◆ TASK DESCRIPTION
Return each line in the listing below that contains the string "Open", treating uppercase and lowercase letters as distinct.
----
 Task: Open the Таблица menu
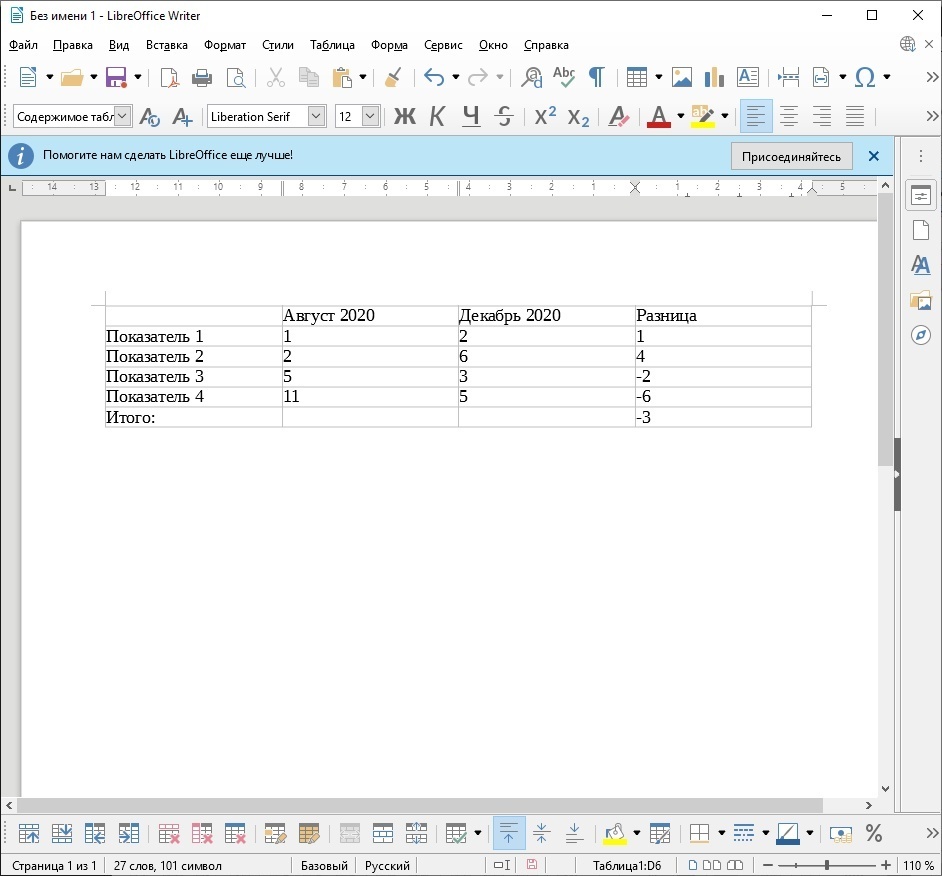pyautogui.click(x=332, y=45)
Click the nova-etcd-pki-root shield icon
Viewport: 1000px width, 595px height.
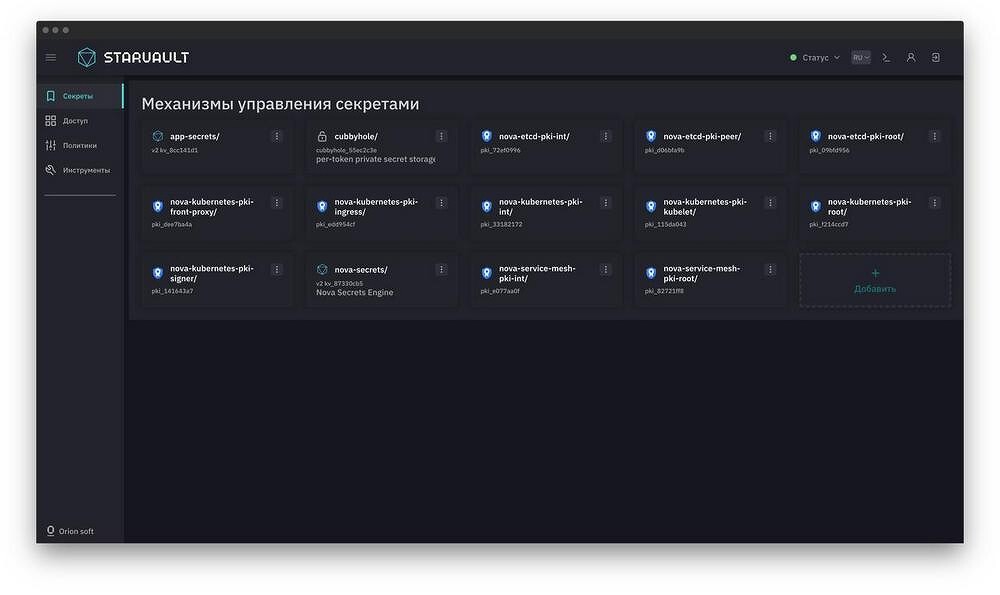[x=815, y=136]
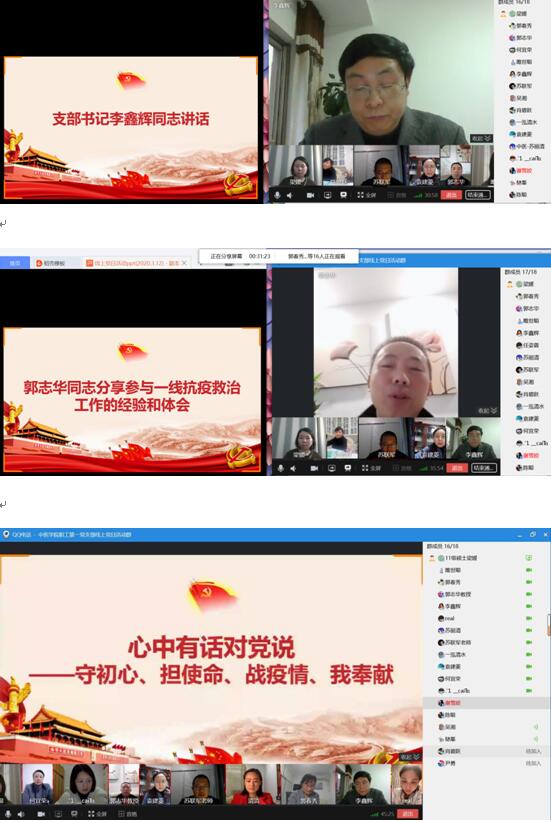This screenshot has height=822, width=551.
Task: Toggle the microphone in the top call toolbar
Action: tap(277, 195)
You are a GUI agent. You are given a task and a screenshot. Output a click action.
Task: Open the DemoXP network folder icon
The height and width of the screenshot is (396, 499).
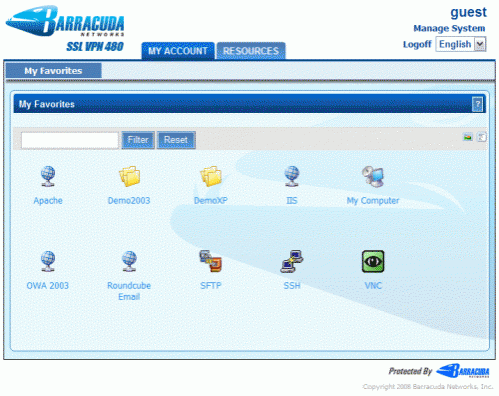click(211, 176)
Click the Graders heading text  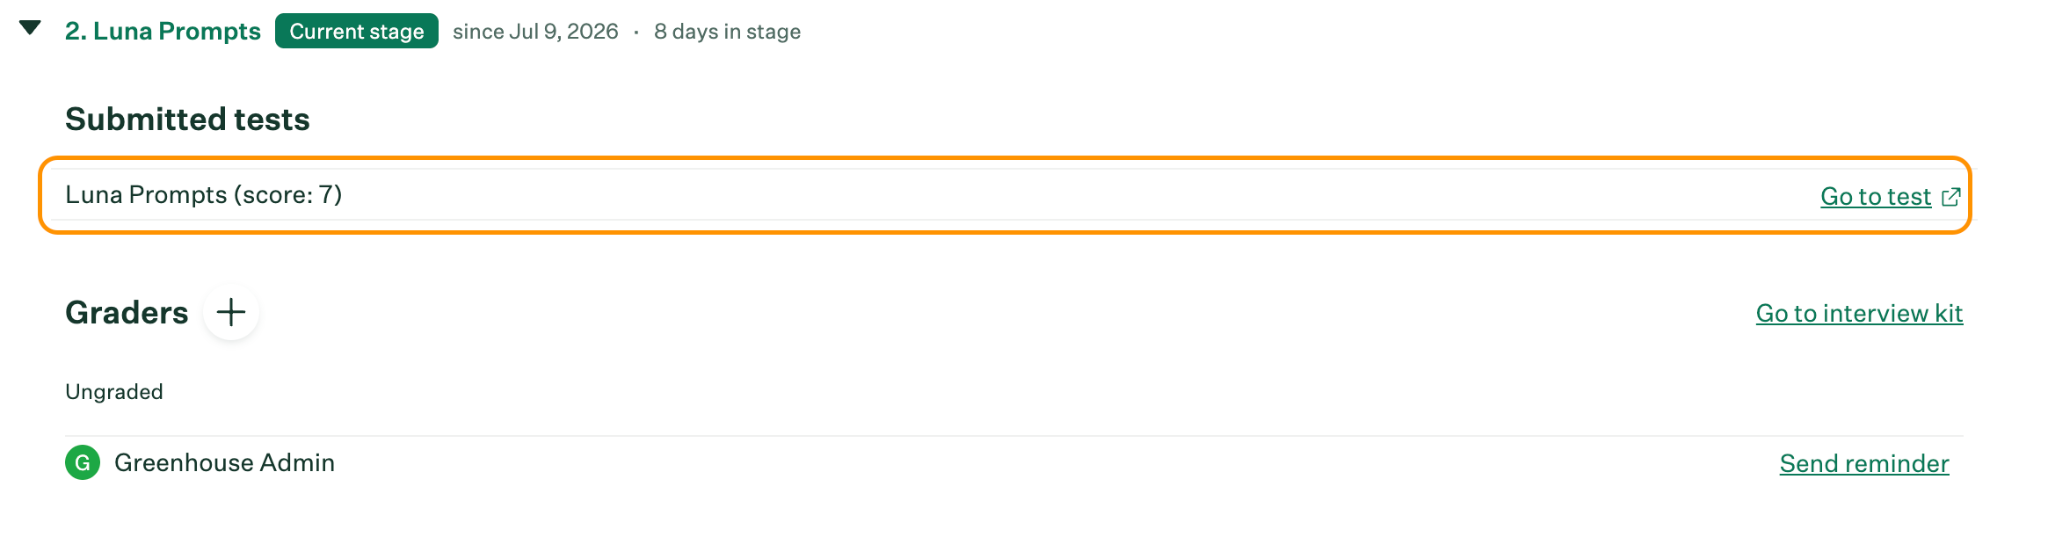tap(126, 313)
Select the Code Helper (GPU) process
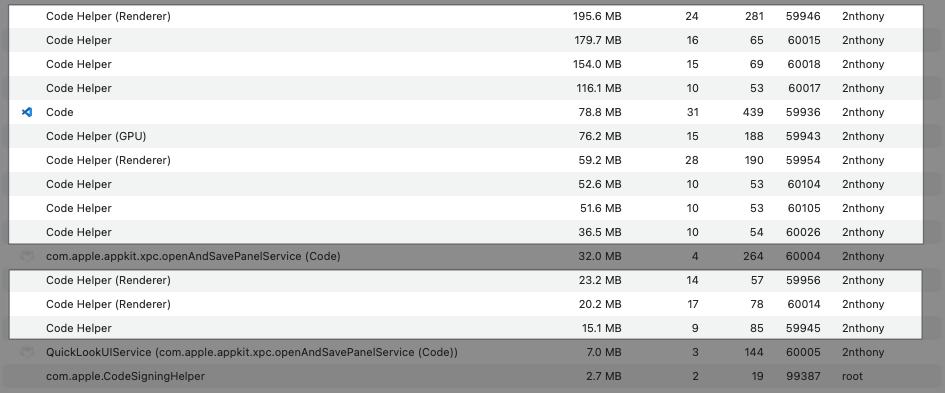Viewport: 945px width, 393px height. (466, 136)
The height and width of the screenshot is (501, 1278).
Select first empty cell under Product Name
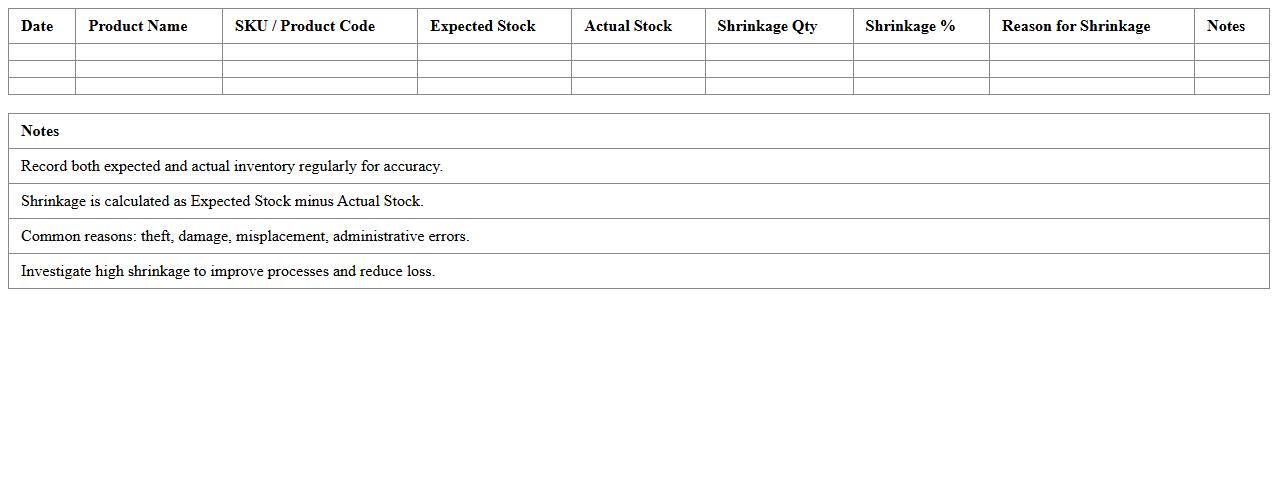(149, 52)
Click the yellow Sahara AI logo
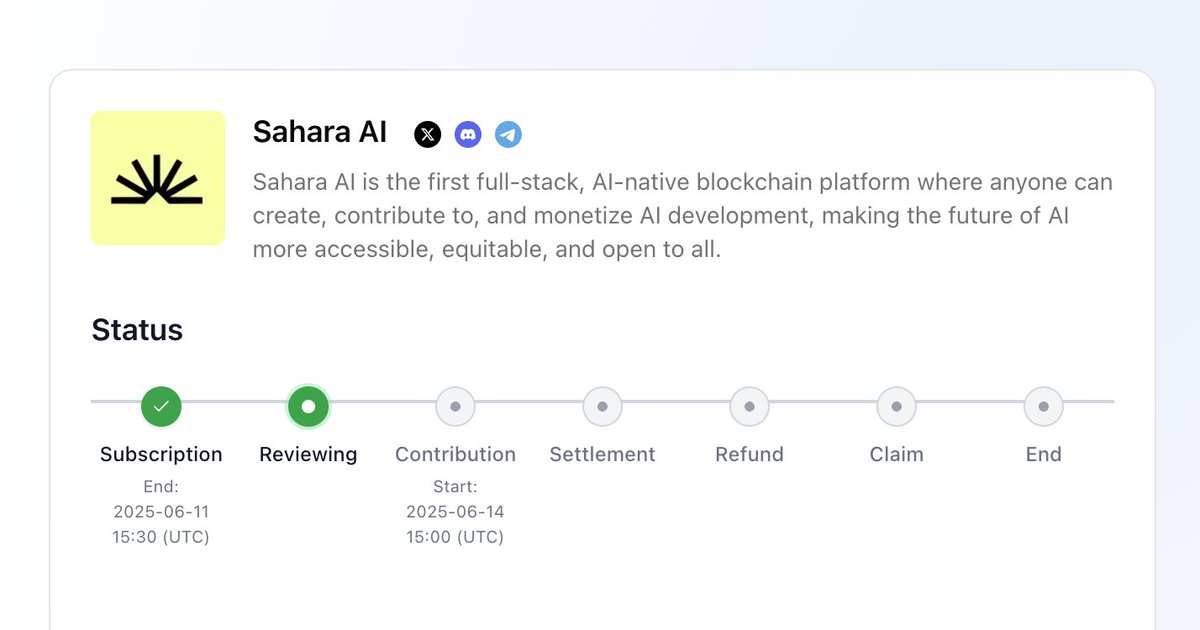This screenshot has height=630, width=1200. coord(158,178)
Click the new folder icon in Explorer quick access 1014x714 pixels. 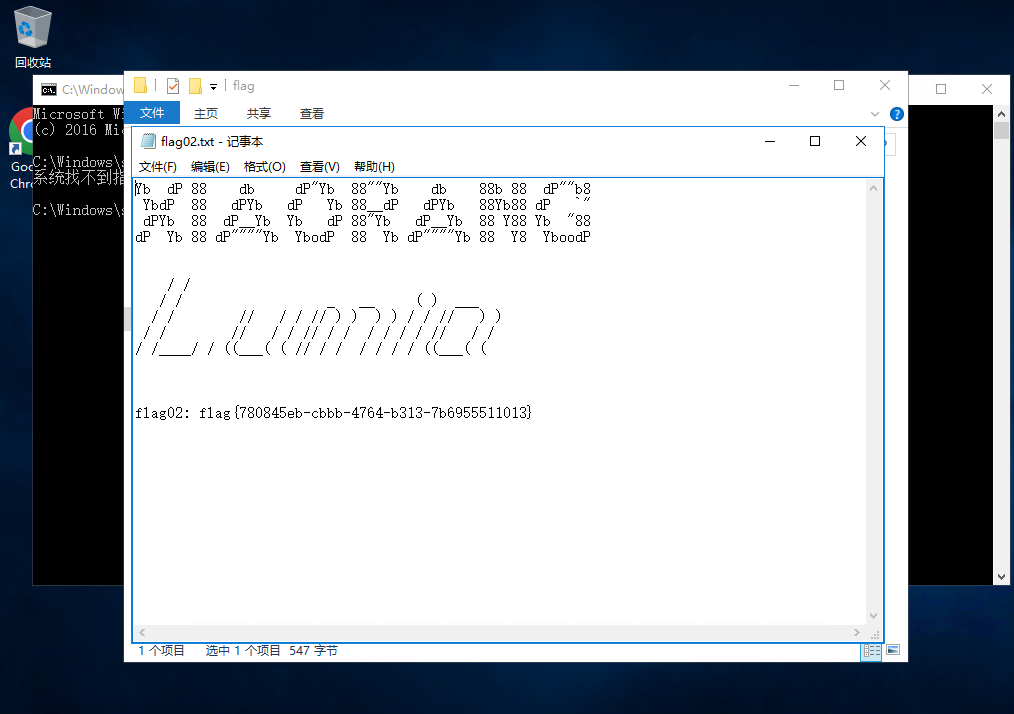tap(195, 86)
----
◆ EXPECTED ANSWER
 Task: Open the Таблица menu
Task: Open the DemoXP network folder icon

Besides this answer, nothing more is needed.